(Pixel coordinate grounding data)
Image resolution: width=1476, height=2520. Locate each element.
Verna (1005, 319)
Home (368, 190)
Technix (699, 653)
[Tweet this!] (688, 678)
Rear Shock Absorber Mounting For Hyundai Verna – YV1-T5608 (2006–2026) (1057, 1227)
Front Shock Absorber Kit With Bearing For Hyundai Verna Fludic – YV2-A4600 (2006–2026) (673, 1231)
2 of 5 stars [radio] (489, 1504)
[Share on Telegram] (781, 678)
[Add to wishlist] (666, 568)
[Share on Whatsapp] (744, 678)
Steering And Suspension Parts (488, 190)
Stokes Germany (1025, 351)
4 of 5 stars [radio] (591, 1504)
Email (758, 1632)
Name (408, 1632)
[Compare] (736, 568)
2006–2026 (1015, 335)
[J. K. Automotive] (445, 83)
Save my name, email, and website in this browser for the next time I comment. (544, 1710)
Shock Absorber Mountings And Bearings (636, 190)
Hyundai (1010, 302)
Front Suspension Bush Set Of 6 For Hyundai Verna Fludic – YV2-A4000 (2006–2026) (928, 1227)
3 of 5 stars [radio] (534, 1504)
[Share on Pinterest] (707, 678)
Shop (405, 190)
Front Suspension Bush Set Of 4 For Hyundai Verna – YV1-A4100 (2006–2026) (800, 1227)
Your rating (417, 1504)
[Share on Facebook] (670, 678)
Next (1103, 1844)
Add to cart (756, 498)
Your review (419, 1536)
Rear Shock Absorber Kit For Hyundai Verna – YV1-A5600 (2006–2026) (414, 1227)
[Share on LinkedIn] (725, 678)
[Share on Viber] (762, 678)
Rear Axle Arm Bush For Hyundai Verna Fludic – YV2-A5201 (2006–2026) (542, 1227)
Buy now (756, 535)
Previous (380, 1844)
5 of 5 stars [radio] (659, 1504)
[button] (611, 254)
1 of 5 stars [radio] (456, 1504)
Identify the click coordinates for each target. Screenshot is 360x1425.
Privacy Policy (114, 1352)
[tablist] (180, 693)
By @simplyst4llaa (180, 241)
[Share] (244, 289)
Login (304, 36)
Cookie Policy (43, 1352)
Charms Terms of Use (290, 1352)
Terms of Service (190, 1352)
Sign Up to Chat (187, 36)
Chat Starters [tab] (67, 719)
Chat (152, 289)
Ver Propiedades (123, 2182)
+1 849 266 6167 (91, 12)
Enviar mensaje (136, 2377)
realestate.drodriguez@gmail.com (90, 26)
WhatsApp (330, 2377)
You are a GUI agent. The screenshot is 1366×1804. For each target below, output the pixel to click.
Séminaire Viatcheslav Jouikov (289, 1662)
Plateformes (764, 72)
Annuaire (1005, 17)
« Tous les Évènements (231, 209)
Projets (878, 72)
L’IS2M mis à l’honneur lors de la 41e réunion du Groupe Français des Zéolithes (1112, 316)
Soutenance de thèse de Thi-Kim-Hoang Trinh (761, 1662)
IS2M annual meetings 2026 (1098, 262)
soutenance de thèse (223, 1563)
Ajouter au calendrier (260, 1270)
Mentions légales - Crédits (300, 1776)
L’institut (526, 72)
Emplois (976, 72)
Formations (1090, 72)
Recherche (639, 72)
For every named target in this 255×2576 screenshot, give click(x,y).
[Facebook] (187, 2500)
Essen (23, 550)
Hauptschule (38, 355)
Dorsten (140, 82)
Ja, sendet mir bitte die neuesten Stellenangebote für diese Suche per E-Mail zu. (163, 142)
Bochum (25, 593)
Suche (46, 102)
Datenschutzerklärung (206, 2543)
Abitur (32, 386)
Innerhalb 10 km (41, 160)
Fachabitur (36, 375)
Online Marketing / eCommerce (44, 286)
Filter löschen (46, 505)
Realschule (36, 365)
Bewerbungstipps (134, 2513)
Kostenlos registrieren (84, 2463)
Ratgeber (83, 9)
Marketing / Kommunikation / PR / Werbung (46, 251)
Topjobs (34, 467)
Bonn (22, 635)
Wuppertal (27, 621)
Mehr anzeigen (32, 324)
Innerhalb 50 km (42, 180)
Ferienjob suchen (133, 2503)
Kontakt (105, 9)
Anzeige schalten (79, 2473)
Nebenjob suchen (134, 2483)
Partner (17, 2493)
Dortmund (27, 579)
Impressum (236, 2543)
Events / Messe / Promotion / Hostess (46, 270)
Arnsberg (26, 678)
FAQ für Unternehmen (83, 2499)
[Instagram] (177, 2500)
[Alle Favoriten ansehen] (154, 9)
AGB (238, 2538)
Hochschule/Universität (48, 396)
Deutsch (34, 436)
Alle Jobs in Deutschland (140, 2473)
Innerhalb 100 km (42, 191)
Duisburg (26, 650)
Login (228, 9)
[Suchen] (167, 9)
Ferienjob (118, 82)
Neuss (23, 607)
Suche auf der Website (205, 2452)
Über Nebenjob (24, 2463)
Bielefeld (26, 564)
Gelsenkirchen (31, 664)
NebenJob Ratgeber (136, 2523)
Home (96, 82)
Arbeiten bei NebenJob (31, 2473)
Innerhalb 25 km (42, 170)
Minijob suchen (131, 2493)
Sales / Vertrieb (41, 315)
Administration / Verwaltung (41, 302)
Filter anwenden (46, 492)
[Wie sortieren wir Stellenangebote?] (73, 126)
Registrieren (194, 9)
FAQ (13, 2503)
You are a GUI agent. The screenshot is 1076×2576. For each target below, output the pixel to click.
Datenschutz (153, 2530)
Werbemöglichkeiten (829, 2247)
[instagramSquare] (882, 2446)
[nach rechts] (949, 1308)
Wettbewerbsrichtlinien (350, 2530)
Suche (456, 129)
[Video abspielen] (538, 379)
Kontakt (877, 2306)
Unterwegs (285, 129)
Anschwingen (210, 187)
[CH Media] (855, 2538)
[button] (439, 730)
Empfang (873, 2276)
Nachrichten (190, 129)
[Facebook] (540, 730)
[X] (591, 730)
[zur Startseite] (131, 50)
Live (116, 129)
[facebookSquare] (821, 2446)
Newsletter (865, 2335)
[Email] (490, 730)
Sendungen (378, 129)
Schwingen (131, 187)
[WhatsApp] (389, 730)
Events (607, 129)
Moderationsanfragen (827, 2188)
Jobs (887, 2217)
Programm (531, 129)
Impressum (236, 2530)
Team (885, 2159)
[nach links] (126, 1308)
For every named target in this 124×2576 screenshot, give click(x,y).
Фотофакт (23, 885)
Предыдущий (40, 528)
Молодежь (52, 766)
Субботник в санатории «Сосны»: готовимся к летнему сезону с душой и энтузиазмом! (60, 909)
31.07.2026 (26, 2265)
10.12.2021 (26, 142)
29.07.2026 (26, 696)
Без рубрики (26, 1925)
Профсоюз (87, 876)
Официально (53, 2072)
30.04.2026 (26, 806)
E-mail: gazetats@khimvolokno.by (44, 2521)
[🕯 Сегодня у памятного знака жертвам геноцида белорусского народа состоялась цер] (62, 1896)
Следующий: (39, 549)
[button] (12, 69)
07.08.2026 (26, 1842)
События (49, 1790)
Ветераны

▸ WORK TASK: Word for word, output the lines of the data from its first line through the line where "[Share on Viber] (762, 678)" appears, and stop there.

▸ RESPONSE TO THIS EXERCISE:
Image resolution: width=1476, height=2520. Locate each element.
Verna (1005, 319)
Home (368, 190)
Technix (699, 653)
[Tweet this!] (688, 678)
Rear Shock Absorber Mounting For Hyundai Verna – YV1-T5608 (2006–2026) (1057, 1227)
Front Shock Absorber Kit With Bearing For Hyundai Verna Fludic – YV2-A4600 (2006–2026) (673, 1231)
2 of 5 stars [radio] (489, 1504)
[Share on Telegram] (781, 678)
[Add to wishlist] (666, 568)
[Share on Whatsapp] (744, 678)
Steering And Suspension Parts (488, 190)
Stokes Germany (1025, 351)
4 of 5 stars [radio] (591, 1504)
Email (758, 1632)
Name (408, 1632)
[Compare] (736, 568)
2006–2026 (1015, 335)
[J. K. Automotive] (445, 83)
Save my name, email, and website in this browser for the next time I comment. (544, 1710)
Shock Absorber Mountings And Bearings (636, 190)
Hyundai (1010, 302)
Front Suspension Bush Set Of 6 For Hyundai Verna Fludic – YV2-A4000 (2006–2026) (928, 1227)
3 of 5 stars [radio] (534, 1504)
[Share on Pinterest] (707, 678)
Shop (405, 190)
Front Suspension Bush Set Of 4 For Hyundai Verna – YV1-A4100 (2006–2026) (800, 1227)
Your rating (417, 1504)
[Share on Facebook] (670, 678)
Next (1103, 1844)
Add to cart (756, 498)
Your review (419, 1536)
Rear Shock Absorber Kit For Hyundai Verna – YV1-A5600 (2006–2026) (414, 1227)
[Share on LinkedIn] (725, 678)
[Share on Viber] (762, 678)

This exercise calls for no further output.